To Russia With Love

finito!

It’s funny how childhood recollections can drag long minutes into hours. My keenest memories from my primary school years involve what seemed like an age whipping eggwhites for pavlovas, stirring [and burning, as mum keeps reminding me…] the lentils, and crushing pecans by fork for Russian teacakes. Every time mum baked, she would at least double the quantity the recipe called for, thereby redoubling my fork/whisk efforts.

Now I make my own Russian teacakes at Christmas time. I use a slightly different recipe, and I substitute walnuts for pecans because I prefer their stronger flavour. This year my teacakes are going into take-home packs for my Christmas lunch guests.

Russian teacakes are a celebration cookie for cultures spanning different continents, including Russia, the UK and Mexico. The Russian teacake is a type of pastry known as a jumble. With this in mind, I have already decided that my next batch of this mixture will be baked into pastry cases.

Recipe #60: Russian teacakes. Makes 36-48.

You will need:
► 250g butter, softened
► the seeds of 1 vanilla pod [either scrape out a vanilla pod or substitute 1 tsp vanilla essence]
► ½ cup pure icing sugar, sifted
► ¾ cup crushed walnuts [or pecans]
► ¼ tsp salt
► 2¼ cups plain flour, sifted
► extra icing sugar, for rolling

Begin by crushing the nuts. I use a mortar & pestle these days; you can also use a fork or a blender on pulse. Set the nuts to one side. Add the butter, vanilla and the ½ cup icing sugar to a mixing bowl and whisk until well combined.

starting out

Stir through the flour, salt and crushed nuts until you form a dry dough. Chill the dough for at least 20 minutes.

a dough is formed

Using a teaspoon, spoon the mixture onto a lined baking tray.
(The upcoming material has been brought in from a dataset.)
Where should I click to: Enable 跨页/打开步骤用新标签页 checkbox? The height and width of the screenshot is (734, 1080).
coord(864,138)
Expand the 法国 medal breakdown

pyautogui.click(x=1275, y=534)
Bake in a 200°C oven for 10-15 minutes, or until their edges are tinged with colour.

baking

Plunge the teacakes into a bowl of icing sugar while they are still warm and lightly press the sugar onto them.

sugar coating

Allow to cool on a rack or wooden chopping board before wrapping, storing or eating.

Russian teacakes, wrapped in plastic

This is an easy recipe with a melt-in-your-mouth result. I hope you try it out for yourself.